The Court did provide some guidance as to future methods of enforcement: “It is generally up to the Legislature and the Department to articulate – before a transaction occurs – in what circumstances a tax is owed, who is obligated to collect it, how it should be calculated and when and how it must be paid.” Finally the Court stated: “Whatever methodology is ultimately used to calculate and collect sales taxes derived from on-reservation retail sales of cigarettes, we would expect that advance notice would be supplied to Indian retailers and that the system would be uniform throughout the state.”

Where Do We Go From Here?

The Department must put an end to its forbearance policy and heed the advice of the New York Court of Appeals in crafting regulations that pass muster under current legal standards.

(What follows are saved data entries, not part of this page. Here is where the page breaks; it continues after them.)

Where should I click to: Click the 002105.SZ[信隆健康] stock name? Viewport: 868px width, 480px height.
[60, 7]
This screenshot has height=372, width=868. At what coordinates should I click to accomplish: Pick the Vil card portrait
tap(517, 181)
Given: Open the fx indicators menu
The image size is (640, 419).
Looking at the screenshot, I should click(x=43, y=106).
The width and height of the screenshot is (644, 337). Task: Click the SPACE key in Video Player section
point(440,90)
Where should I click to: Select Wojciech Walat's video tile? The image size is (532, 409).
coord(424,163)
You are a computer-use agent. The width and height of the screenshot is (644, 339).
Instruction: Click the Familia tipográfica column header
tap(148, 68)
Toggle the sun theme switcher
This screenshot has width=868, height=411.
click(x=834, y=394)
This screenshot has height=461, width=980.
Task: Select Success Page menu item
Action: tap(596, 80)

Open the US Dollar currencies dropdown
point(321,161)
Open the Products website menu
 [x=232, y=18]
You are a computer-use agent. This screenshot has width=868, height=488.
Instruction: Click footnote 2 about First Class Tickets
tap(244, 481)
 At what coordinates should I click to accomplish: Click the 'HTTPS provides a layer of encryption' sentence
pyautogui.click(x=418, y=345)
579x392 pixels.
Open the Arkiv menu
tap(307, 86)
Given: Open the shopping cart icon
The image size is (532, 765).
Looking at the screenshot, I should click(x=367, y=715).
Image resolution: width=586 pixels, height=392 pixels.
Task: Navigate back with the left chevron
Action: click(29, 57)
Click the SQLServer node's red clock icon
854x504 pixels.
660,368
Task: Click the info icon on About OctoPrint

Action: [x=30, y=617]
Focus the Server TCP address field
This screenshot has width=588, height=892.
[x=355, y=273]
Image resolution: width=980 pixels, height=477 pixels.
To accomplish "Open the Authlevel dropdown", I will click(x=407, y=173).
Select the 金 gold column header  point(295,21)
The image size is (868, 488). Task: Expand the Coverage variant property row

Cooperation from Indian tribes as well as tobacco wholesalers and distributors would contribute to smooth enforcement. New York should also look to other states with successful regulatory schemes in place for guidance.

Finally, in crafting its regulations the Department must fulfill the three requirements articulated by the United States Supreme Court in 1994: “States may impose sales or excise taxes on sales or activities within an Indian reservation if the legal incidence of the tax rests on persons who are not tribal members, the balance of Federal, State, and tribal interests favors the State, and minimal burdens on collecting the tax are imposed on a tribe or tribal members.” (Dep’t of Taxation and Fin. of N.Y. v. Milhelm Attia & Bros., Inc., 512 U.S. 61 (1994)). As the “legal incidence of the tax” will rest on New Yorkers who are not “qualified Indians,” and a strong argument can be made that the “balance of Federal, State, and tribal interests favors the State,” the only remaining issue is enforcement.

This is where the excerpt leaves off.